Sometimes I despair over climate change and how we humans have damaged our planet. But I have found that there are many people of different backgrounds working to find and implement solutions. We know that the complex workings of our planet are interrelated, but too often we tend to focus on a narrow problem or technologic solution. Broad problems require broad-based knowledge and thinking to find the right answers. Luckily, there are scientists thinking outside the box.
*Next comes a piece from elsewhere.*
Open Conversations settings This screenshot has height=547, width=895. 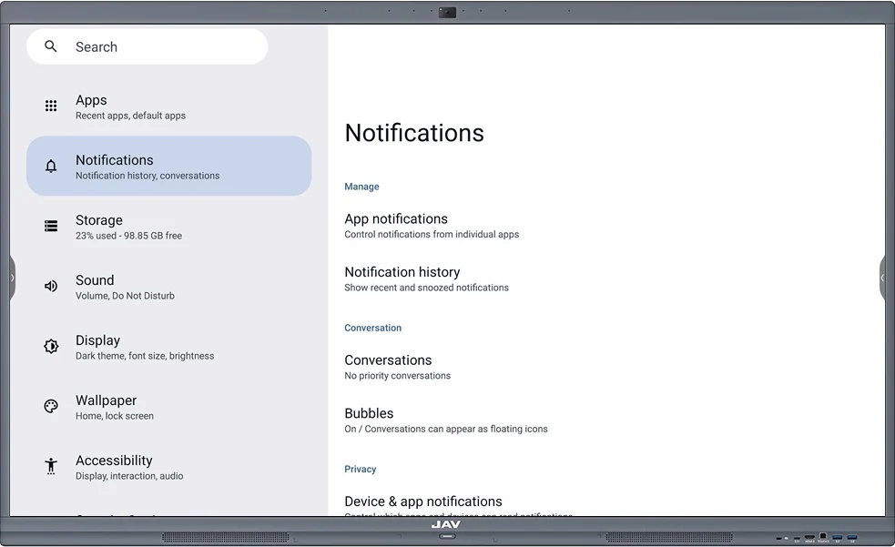(397, 367)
Reporter Cara Buckley describes, “The Jacobs’ house is barely visible, obscured by a riot of flora that burst with colors — periwinkles, buttery yellows, whites, deep oranges, scarlets … They grow assorted milkweeds, asters, elderberry, mountain mint, joe-pye weed, goldenrods, white snakeroot and ironweed. Most are native to the region, and virtually all serve the higher purpose of providing habitats and food to migrating birds and butterflies, moths, beetles, flies and bees.”

Bill Jacobs “believes that humans can fight climate change and help repair the world right where they live and … people need something more: to reconnect with nature and experience the sort of spiritual transcendence he feels in a forest, or on a mountain, or amid the bounty of his own yard. It’s a feeling that, for him, is akin to feeling close to God.”

Act locally.

Buckley also specifies, “There aren’t many scientists raised in the ways of druids by Celtic medicine women, but there is at least one. She lives in the woods of Canada, in a forest she helped grow … She is a medical biochemist, botanist, organic chemist, poet, author and developer of artificial blood. But her main focus for decades now has been to telegraph to the world, in prose that is scientifically exacting yet startlingly affecting, the wondrous capabilities of trees.”

Dr. Beresford-Kroeger’s goal is to combat the climate crisis by fighting for what’s left of the great forests … and rebuilding what’s already come down … Trees store carbon dioxide and oxygenate the air, making them ‘the best and only thing we have right now to fight climate change and do it fast.’”

As a child living with an uncle in Cork, Ireland, she “spent her summers with Gaelic-speaking relatives in the countryside … There, under the tutelage of a maternal grandaunt, she was taught ancient Irish ways of life known as the Brehon laws. She learned that in Druidic thinking, trees were viewed as sentient beings that connected the Earth to the heavens.”

Dr. Beresford-Kroegerwrites, “Every unseen or unlikely connection between the natural world and human survival has assured me that we have very little grasp of all that we depend on for our lives …  When we cut down a forest, we only understand a small portion of what we’re choosing to destroy.”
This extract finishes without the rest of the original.